Explore analytical data processing

Completed

Analytical data processing typically uses read-only (or read-mostly) systems that store vast volumes of historical data or business metrics. Analytics can be based on a snapshot of the data at a given point in time, or a series of snapshots.

The specific details for an analytical processing system can vary between solutions, but a common architecture for enterprise-scale analytics looks like this:

Diagram showing an analytical database architecture with the numbered elements described below.

  1. Operational data is extracted, transformed, and loaded (ETL) into a data lake for analysis.
  2. Data is loaded into a schema of tables - typically in a Spark-based data lakehouse with tabular abstractions over files in the data lake, or a data warehouse with a fully relational SQL engine.
  3. Data in the data warehouse may be aggregated and loaded into an online analytical processing (OLAP) model, or cube. Aggregated numeric values (measures) from fact tables are calculated for intersections of dimensions from dimension tables. For example, sales revenue might be totaled by date, customer, and product.
  4. The data in the data lake, data warehouse, and analytical model can be queried to produce reports, visualizations, and dashboards.
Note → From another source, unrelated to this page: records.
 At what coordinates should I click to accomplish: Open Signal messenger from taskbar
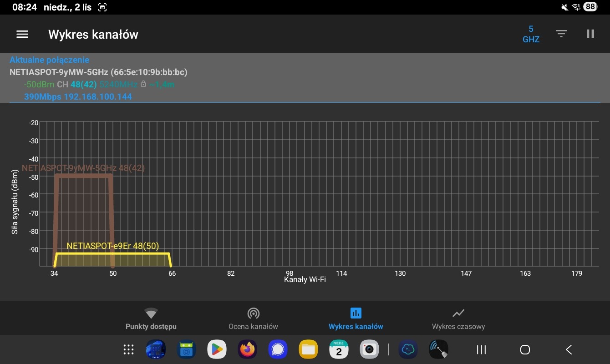coord(278,349)
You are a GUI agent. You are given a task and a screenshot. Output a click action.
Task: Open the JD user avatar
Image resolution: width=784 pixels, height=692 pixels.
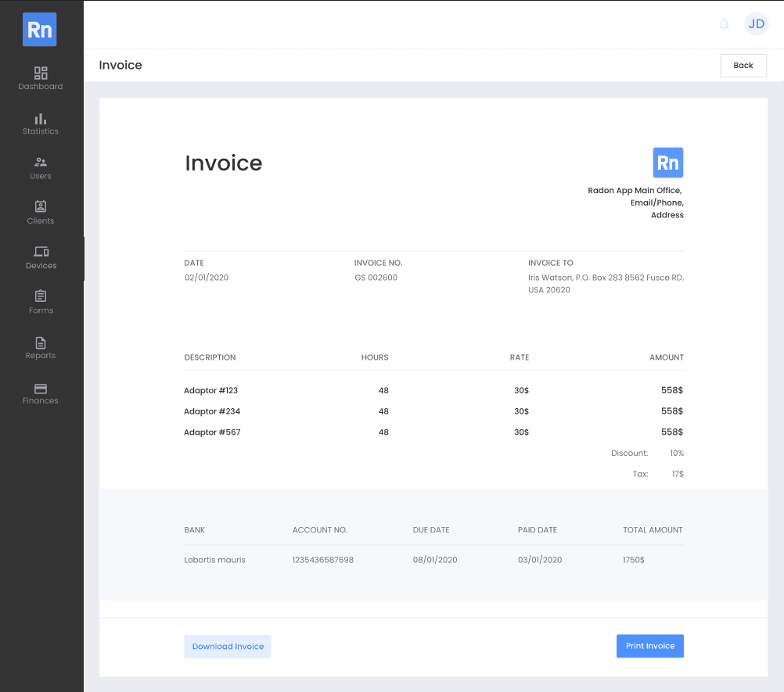[756, 24]
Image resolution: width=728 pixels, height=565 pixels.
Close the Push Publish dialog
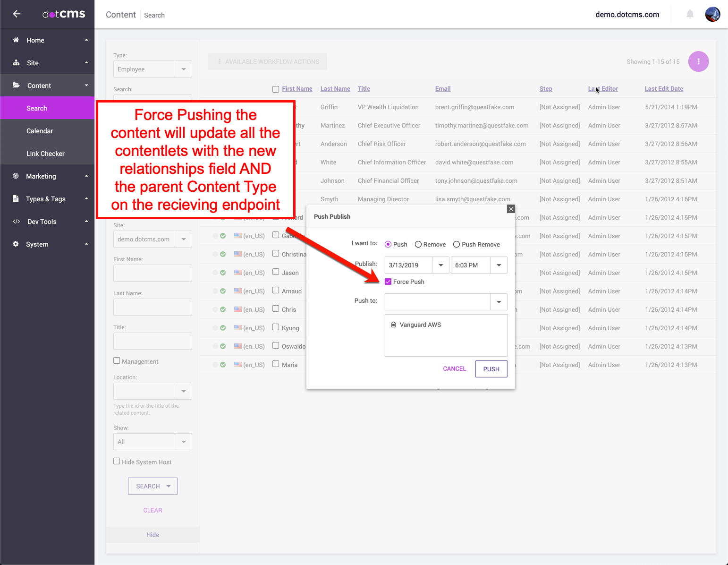510,209
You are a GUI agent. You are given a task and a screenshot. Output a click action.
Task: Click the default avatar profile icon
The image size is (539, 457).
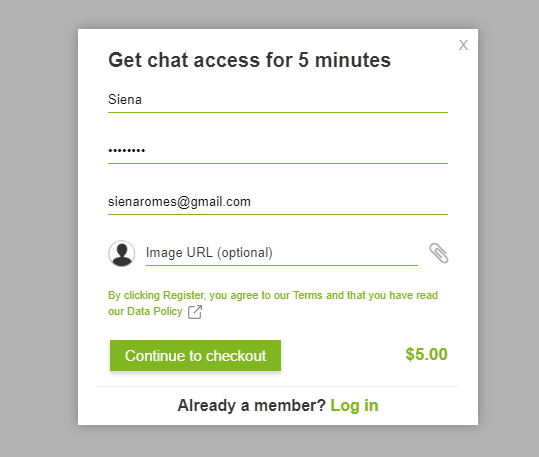[x=122, y=253]
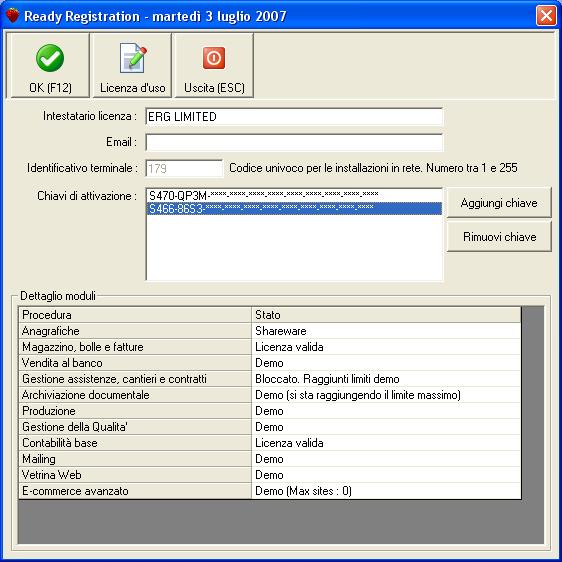This screenshot has width=562, height=562.
Task: Click the Stato column header
Action: pyautogui.click(x=386, y=315)
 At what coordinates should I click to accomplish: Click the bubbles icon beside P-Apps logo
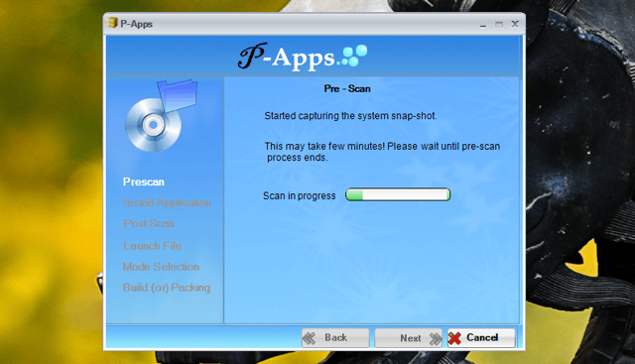[354, 56]
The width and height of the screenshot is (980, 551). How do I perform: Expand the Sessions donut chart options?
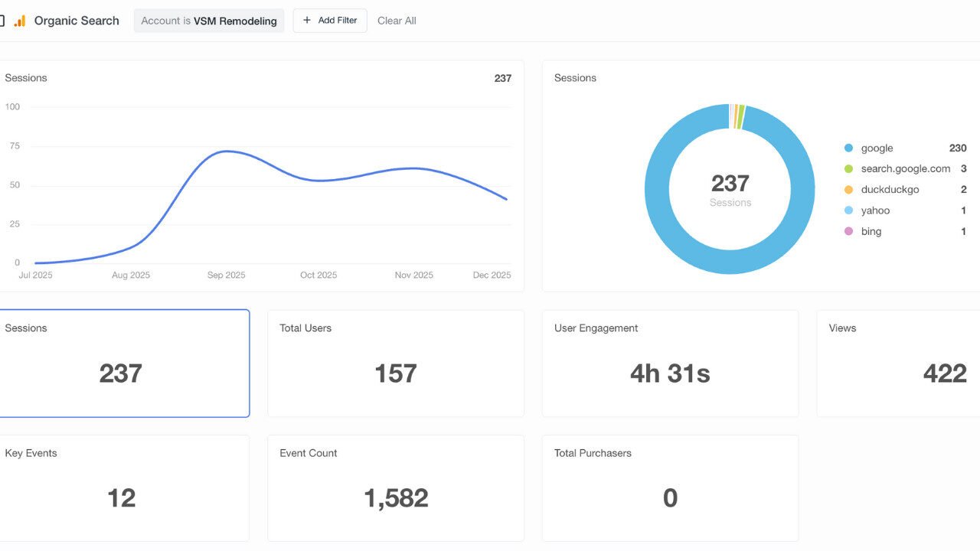pos(575,77)
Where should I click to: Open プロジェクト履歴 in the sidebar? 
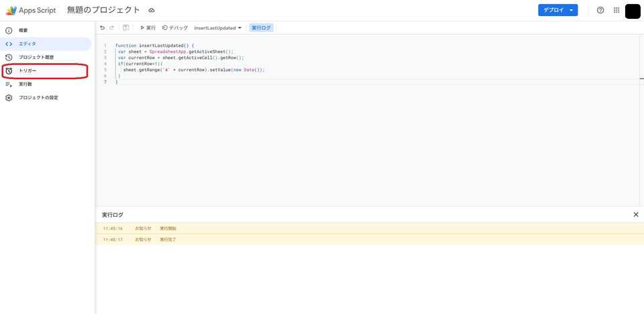pos(36,57)
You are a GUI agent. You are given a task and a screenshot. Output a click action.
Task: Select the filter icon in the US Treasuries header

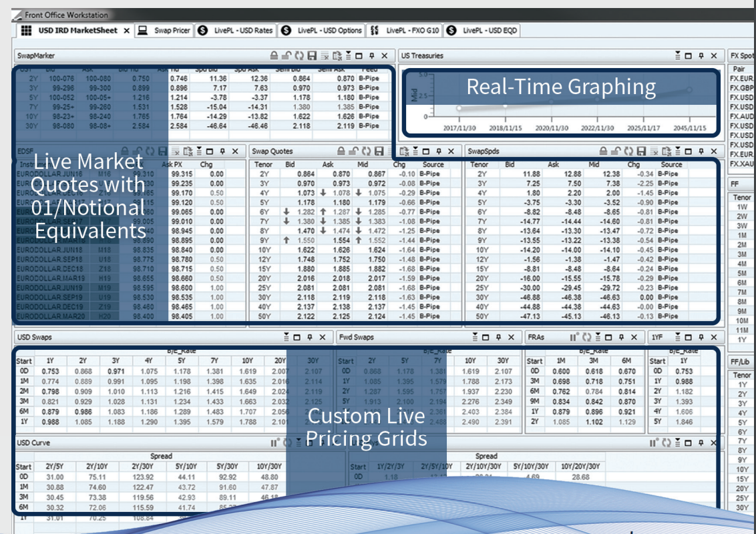coord(677,55)
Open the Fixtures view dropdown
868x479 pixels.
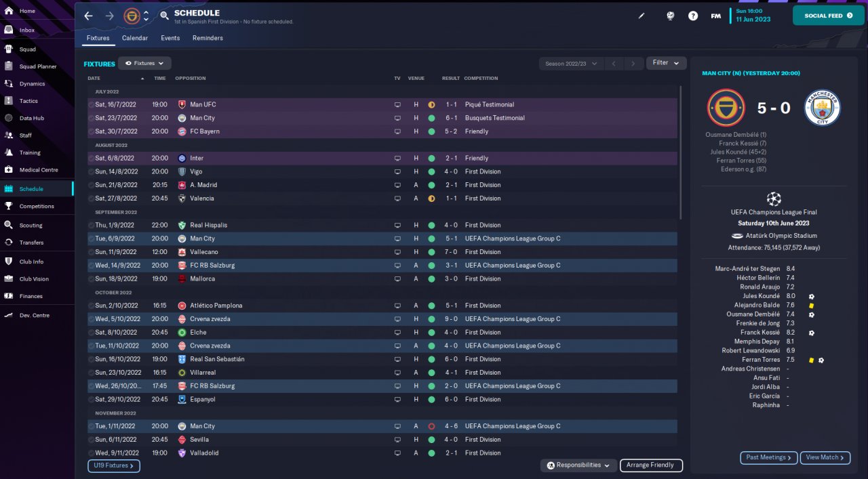(144, 63)
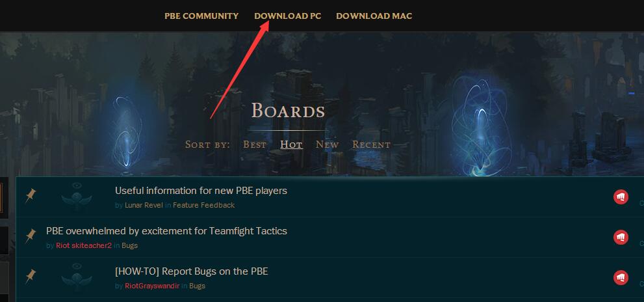Open [HOW-TO] Report Bugs on the PBE thread

[192, 271]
Data lakes are common in large-scale data analytical processing scenarios, where a large volume of file-based data must be collected and analyzed.

Data warehouses are an established way to store data in a relational schema that is optimized for read operations – primarily queries to support reporting and data visualization. Data Lakehouses are a more recent innovation that combine the flexible and scalable storage of a data lake with the relational querying semantics of a data warehouse. The table schema may require some denormalization of data in an OLTP data source (introducing some duplication to make queries perform faster).

An OLAP model is an aggregated type of data storage that is optimized for analytical workloads. Data aggregations are across dimensions at different levels, enabling you to drill up/down to view aggregations at multiple hierarchical levels; for example to find total sales by region, by city, or for an individual address. Because OLAP data is pre-aggregated, queries to return the summaries it contains can be run quickly.

Different types of user might perform data analytical work at different stages of the overall architecture. For example:

  • Data scientists might work directly with data files in a data lake to explore and model data.
  • Data Analysts might query tables directly in the data warehouse to produce complex reports and visualizations.
  • Business users might consume pre-aggregated data in an analytical model in the form of reports or dashboards.